Swiss professional military officer (born 1958)

Lieutenant General Aldo C. Schellenberg (born September 9, 1958) is a Swiss professional military officer. He is the head of the Air Force and the designated deputy of the Swiss Chief of the Armed Forces.

==Personal life and education==
Schellenberg attended school in Bülach and then completed his secondary education at Kantonsschule Zürcher Unterland after passing Matura type C exams in 1979. He went on to study economics at the University of Zurich, graduating in 1986. From 1986 to 1991, he worked as an assistant at the Institute for Business Research at the University of Zurich.
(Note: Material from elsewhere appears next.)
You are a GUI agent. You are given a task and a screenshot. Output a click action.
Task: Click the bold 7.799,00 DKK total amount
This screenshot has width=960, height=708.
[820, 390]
In 1991, he studied for his doctorate under the supervision of Edwin Rühli, receiving the academic title Dr. oec. publ. (Doctor of Economics) in 1991.

Aldo Schellenberg is married and has four children.

==Business career==
From 1992 to 2011, he was the owner of a business consulting company, which is now run by his wife. Schellenberg's professional experience proved significant during the 2007 Swissair trial, in which executives were accused of and later cleared of charges related to accounting practices. In addition, from 2003 to 2011, Schellenberg was a lecturer at Bern University's Institute for Corporate Accounting and Controlling. From 2006 to 2009, he completed a postgraduate degree in commercial law at Bern University, resulting in a LL.M. degree.

==Military service==
As of 1 July 2010, Schellenberg worked part-time (60%) as commander of the Swiss Army's Mountain Infantry Brigade 12. On January 1, 2012, he was promoted to divisionär (major general) as chief of staff of the army.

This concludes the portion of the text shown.